I do not know if this is a repost, but is anyone aware of the changes for the electrical PE exam starting in April 2009? Check out SC website http://www.llr.state.sc.us/POL/Engineers/ and look for the "Notice of Future Changes to NCEES Examinations and Supporting Materials" headline under "Board News". Pretty much, there is no more electrical breadth (morning) exam. Electrical engineers will have to choose between a computer, elecronic and power _*OVERALL *_exam. I belive this should of been done along time ago!


----------



## wilheldp_PE (May 6, 2008)

Bitchin'. If I didn't pass, I may just wait until next April to take a Computer/Computer exam. It does seem odd that they would do away with the General AM altogether though. It seems like there would be an option to take a General OR Specific AM section...sorta like the FE PM section.


----------



## rcurras (May 6, 2008)

csanped411 said:


> I do not know if this is a repost, but is anyone aware of the changes for the electrical PE exam starting in April 2009? Check out SC website http://www.llr.state.sc.us/POL/Engineers/ and look for the "Notice of Future Changes to NCEES Examinations and Supporting Materials" headline under "Board News". Pretty much, there is no more electrical breadth (morning) exam. Electrical engineers will have to choose between a computer, elecronic and power _*OVERALL *_exam. I belive this should of been done along time ago!


Based on the provided document, it will be a test of 80 questions for each 3 specialties. How the “lunch break” will be determined?

Thanks.

RC


----------



## mudpuppy (May 6, 2008)

Huh, the letter is from Tim @ NCEES.

This is interesting. I have to think about it some more, whether I think it is a good thing or not. The test keeps getting more and more specialized. And I wonder what we're losing with that.

However, I would be careful what you wish for. While this sounds like the test will be easier and may be very good news for Computer engineers, it could backfire on others. I foresee this exam could have many more of the qualitative, experienced-based questions that are difficult to prepare for without a broad base of experience.


----------



## benbo (May 6, 2008)

I don't care one way or the other, and actually I'm happy for some people who have difficulty with the AM. But the cynical side of me says they are doing this to try to get more Electrical Engineers to become registered, noting a large, untapped pool that may not take the exam because they are too specialized. I'll be interested to see the topic headings when they come out.


----------



## rcurras (May 6, 2008)

mudpuppy said:


> However, I would be careful what you wish for. While this sounds like the test will be easier and may be very good news for Computer engineers, it could backfire on others. I foresee this exam could have many more of the qualitative, experienced-based questions that are difficult to prepare for without a broad base of experience.


I completely agree.

*Most of the people who post in this board agree that the morning portion of the present format is easier than the afternoon one.* With the new implementation (next April 2009), then all 80 questions will be similar in “weigh/toughness” than the current PM depth module. What is really curious is how they will “break” AM vs. PM? Maybe (example) they will ask Economy and Machines in the AM, and then Transmission and Distribution in the PM (just to mention a few topics as example).

Thanks.

RC.


----------



## Dark Knight (May 7, 2008)

The NCEES gods again doing what they do better:changing the rules without any valid reason, or at least, without giving a good one. Just glad I am done with the test. I hope all of you waiting this time pass so you don't have to worry about this anymore.


----------



## rcurras (May 7, 2008)

Moderators:

Please, considerer moving this post to “Anything About PE Exam” section, since it will not only affect Electricals, but Civil Engineers as well (by 2010) and the rest.

Thanks.

RC.


----------



## Techie_Junkie_PE_LEED_AP (May 7, 2008)

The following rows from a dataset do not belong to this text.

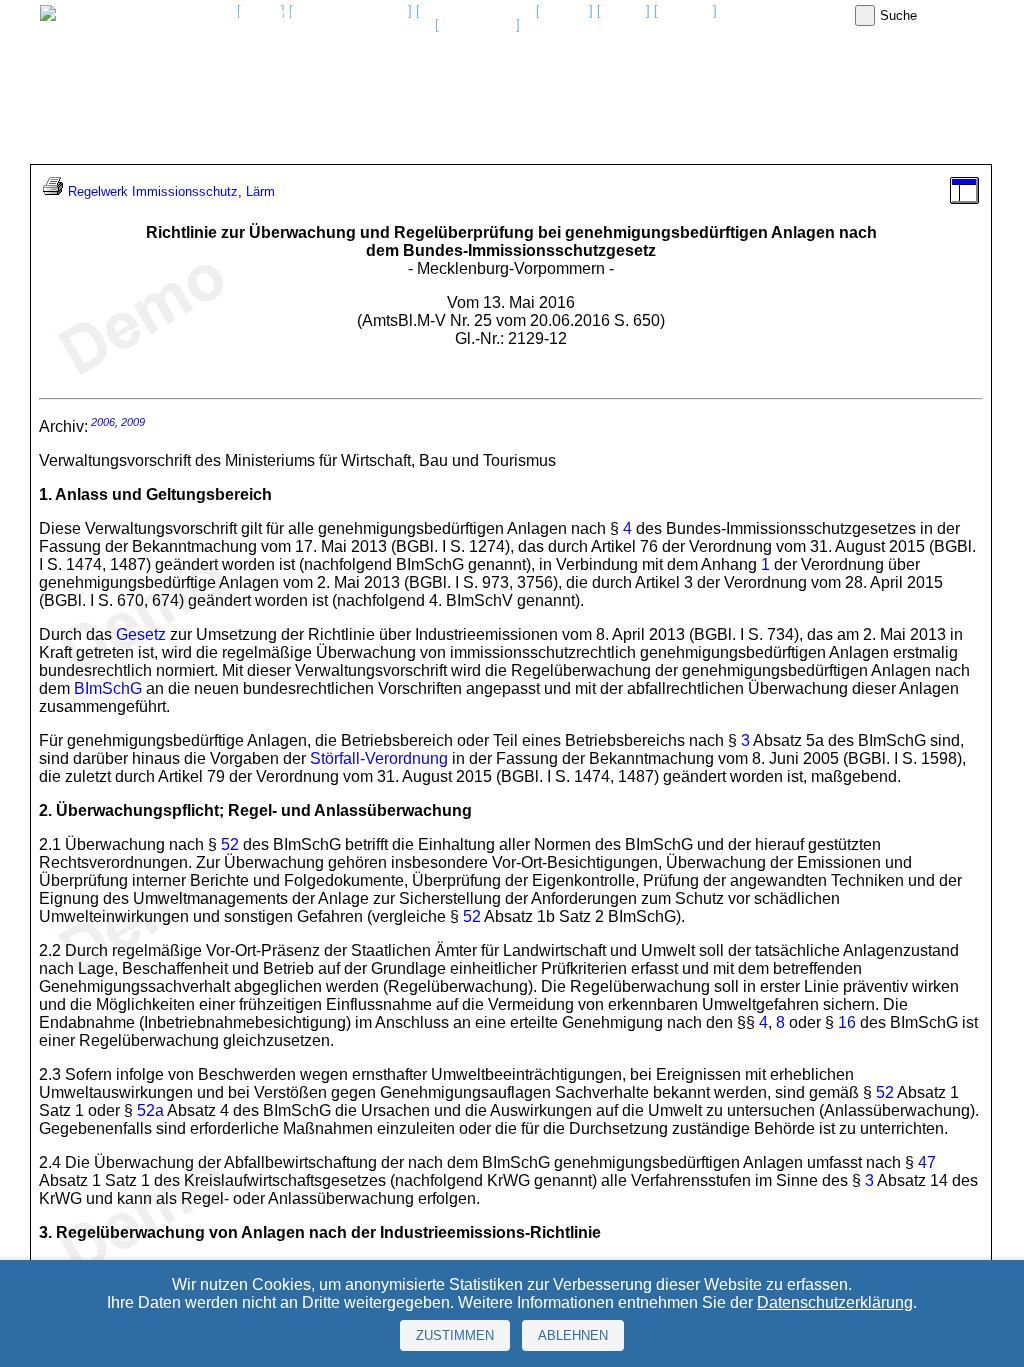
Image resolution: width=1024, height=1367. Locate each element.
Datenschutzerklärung (835, 1302)
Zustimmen (455, 1335)
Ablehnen (573, 1335)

This perplexes me. The WORK EXPERIENCE evaluation seems to punish you for working in the field and NOT spending all your time at a desk in design.

Then, they change the exam format to emphasize the experience you'd get in the field that you might not get at a desk. Am I missing the point? Please tell me if I am.

We are trying to hire new college grads who have taken the FE. Since I work in building construction, we are heavy on work in the field (doing field design for unforseen problems and redesign of stuff someone missed because they spend too much time at a desk and not enough in the field).

However, some recruits balk at field work and want design because 4 years of design counts as 4 years credit, but if you're a field person, you need 4+ years.

Any comments???


----------



## jdd18vm (May 10, 2008)

First of all I feel like an idiot. As I click the link above, of the 8 bullet points under "Board News" I cannot seem to find that article. Copying and pasting "Notice of Future Changes to NCEES Examinations and Supporting Materials" into the site returns me to the original link page. Any help would be appreciated.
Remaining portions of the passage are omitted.